"We're digging ourselves out of a hole," Jeff Hartland, Senior vice president of the office division for Grubb & Ellis, tells GlobeSt.com. "The numbers are looking up but right now, its with cautious optimism."

A Grubb & Ellis study shows increasing signs that the Valley's office market is getting stronger even though vacancy rates remain at 20.1% and landlord concessions continue to be rampant. Yet despite the double-digit rate, which is down from 21.8% just a year ago, vacancies declined for the fourth straight quarter as more than 212,000 sf was absorbed to bring the year to date net absorption total to more than 727,000 sf.

An improved economy and renewed interest in the Phoenix market contributed to the uptick, Hartland says. "There does seem to be a more upbeat mood in the market so there does seem to be some legs to this improvement," he notes.

But not everyone is seeing the benefits of better economic conditions. Downtown, Uptown and the Camelback Corridor were the only three submarkets that recorded negative net absorption at the close of the third quarter, with the city's Uptown market suffering the most.

"The Uptown market continues to get creamed. Their vacancies are still around 30% and concessions are rampant," says Hartland, "but if you're a tenant looking for a good deal, this is it."
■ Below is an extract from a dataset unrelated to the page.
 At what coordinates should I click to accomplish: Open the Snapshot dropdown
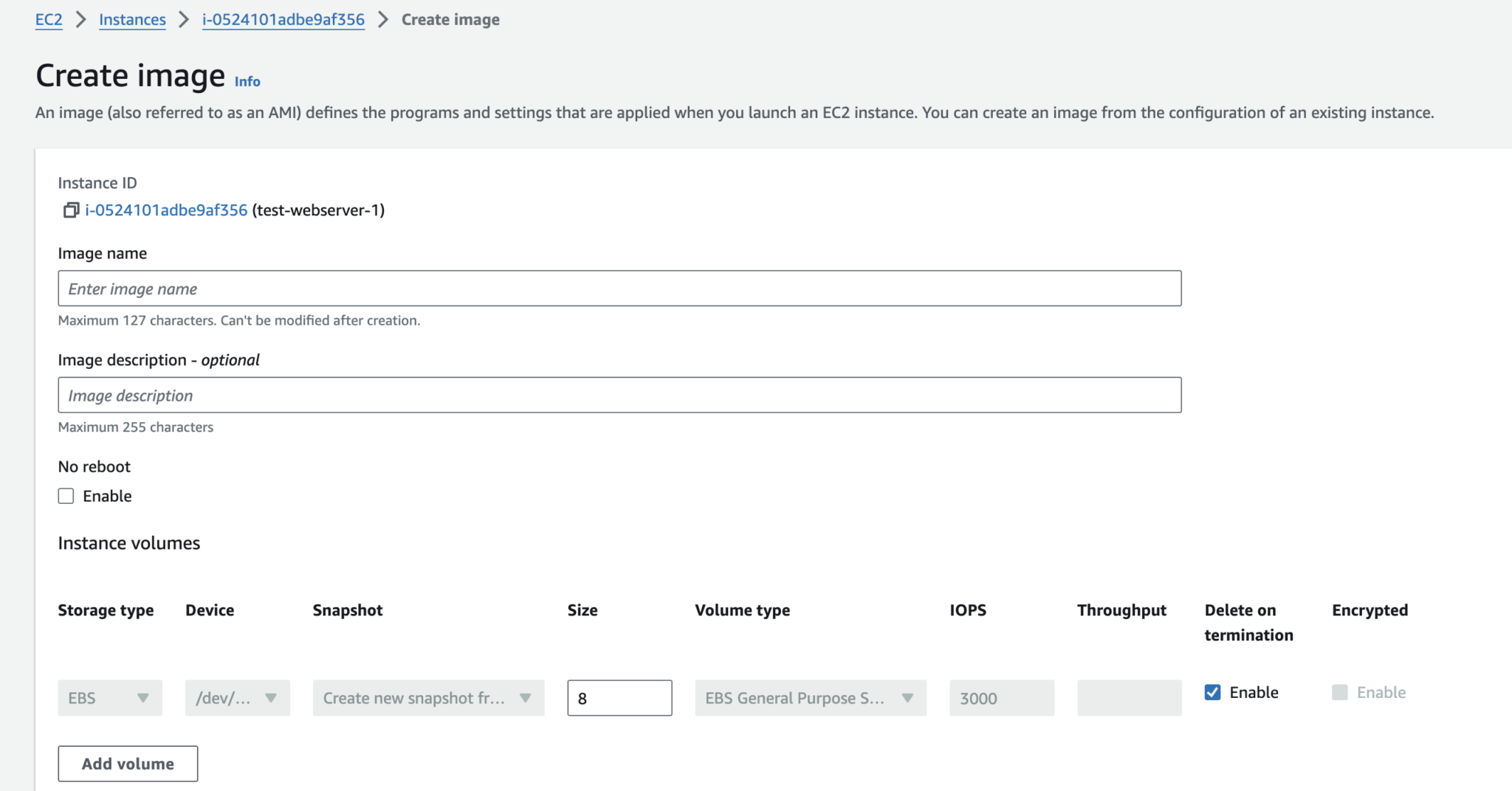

Tenants are finding those good deals in class A offices space, which remained the strongest sector with year-to-date net absorption of 922,000 sf. Class B and C properties, however, continued to suffer from negative absorption totals as tenants moved into more upscale quarters.

Meanwhile, construction activity continued to remain strong with 618,920 sf of new building space coming online, all in the North Scottsdale market.

If economic conditions continue on their present course, the Valley's office market should see slow improvements into the next year, Hartland says.